The fastest route to applying some kind of damage control, once they start negotiating (in July or in a few months time?), might be to go for putting Britain inside the EEA sphere, like Norway and Iceland. A kind of margin "quarter-member status". But it would really mean most of the supposed goals of the Brexit campaign - taking back a firmer control of what laws apply in the UK, cutting red tape, stopping free movement of people with Europe - would effectively vapourize. Norway is a rich country because of its oil fields, but it still has to accept a lot of what the EU decide about trade and economy, without much of a chance to pitch its own demands. If they pushed their feet into the ground and made definite demands, the EU would just be able to threaten cutting down on their EEA status and the trade agreements they are enjoying. Plus the UK, as an EEA but non-EU country, would still be paying most or all of its EU membership fee, but getting no investments, no support in return. That would be a real nail in the eye to Farage, Boris and most people from the Brexit campaign.
I believe that it's been said by EU officials that this is very unlike to happen, if not entirely ruled out at this point. The problem is that if this referendum ends up only having the one consequence that the UK "Takes back control" of it's laws and such, then a dozen other countries are going to start replicating it, and the EU will break regardless. If the UK really wants out, it has to accept the consequences of this decision and get out, or they can choose to stay in and be a member on the same terms as other member countries, and help shape upcoming EU-reforms that will solve of the perceived problems with the EU as it is now.

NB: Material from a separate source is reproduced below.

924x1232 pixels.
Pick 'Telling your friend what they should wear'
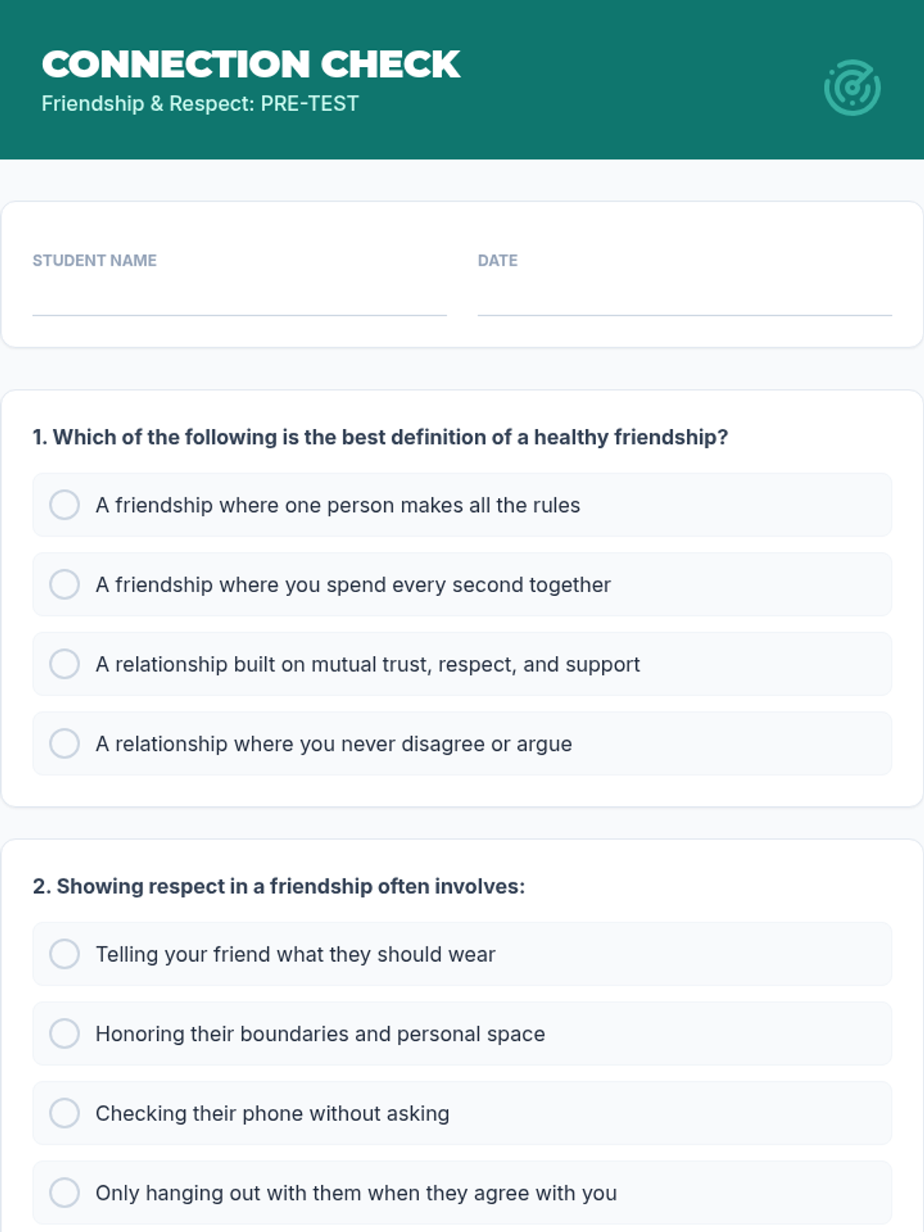point(462,954)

Special treatment really isn't much of an option, and as others have pointed out in this thread (At least I seem to remember that it was pointed out at some point) Norway is still bound by the majority of the same rules and laws as other EU countries.

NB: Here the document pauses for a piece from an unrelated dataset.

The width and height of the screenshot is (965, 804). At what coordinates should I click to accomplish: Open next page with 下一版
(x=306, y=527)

It seems like the issue people have with the EU is that it's leadership is too centralized and has too much authority, and yet people also want the EU as an organization to take full responsibility for anything bad happening in a member state. It's like people are asking for the EU to actively just be
a scapegoat, as they want them to be responsible and keep everyone safe and happy while not making any executive decisions on anyone's behalf, which is never going to work out. It's like asking the centralized government of the U.S.A. to not make laws on behalf of individual states and uphold the constitution, but still accept full responsibility of any negative event whilst powerless to do anything about it.

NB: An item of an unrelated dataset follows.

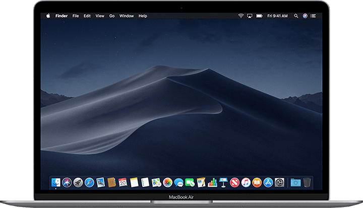This screenshot has width=363, height=208.
Task: Open FaceTime from the Dock
Action: (x=190, y=182)
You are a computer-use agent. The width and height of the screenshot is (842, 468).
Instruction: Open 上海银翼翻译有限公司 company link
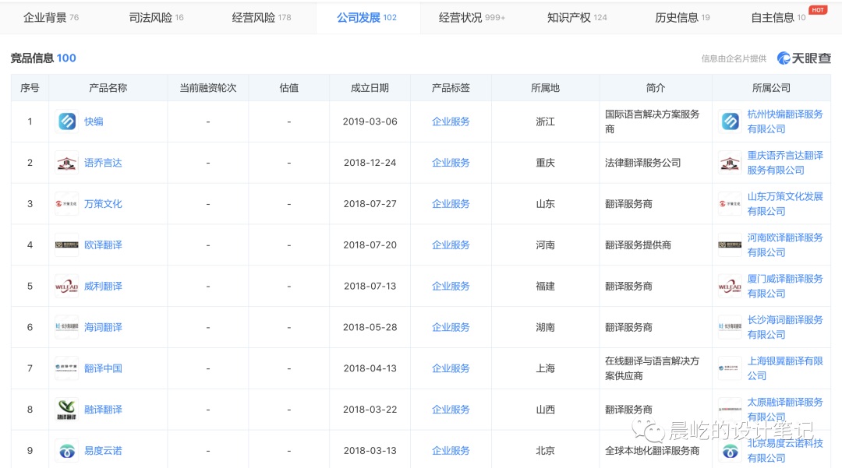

I think it's very important that members of the EU retain their individual cultural identity, and I think it's slightly hyperbolic to imagine a "United States of Europe". Such a thing would hardly be possible, and it would be inherently undemocratic as smaller countries would stand to have less authority than larger ones, making full cooperation almost impossible. And would everyone have to be taught English or German as a first language, with their own being secondary? The political micro-management of such an undertaking would be beyond anyone, especially with nationalism and right-wing tendencies on the rise. But if we want to be progressive and move forwards then we have to work together on a global scale. We have to accept that we can't keep clinging to all
our values for all eternity, and eventually we will all have to give a little in order to take a little. We're probably never going to be all the same, but we need to work on the radical barriers between cultures and accept that some people and some regions don't think or feel the way we do.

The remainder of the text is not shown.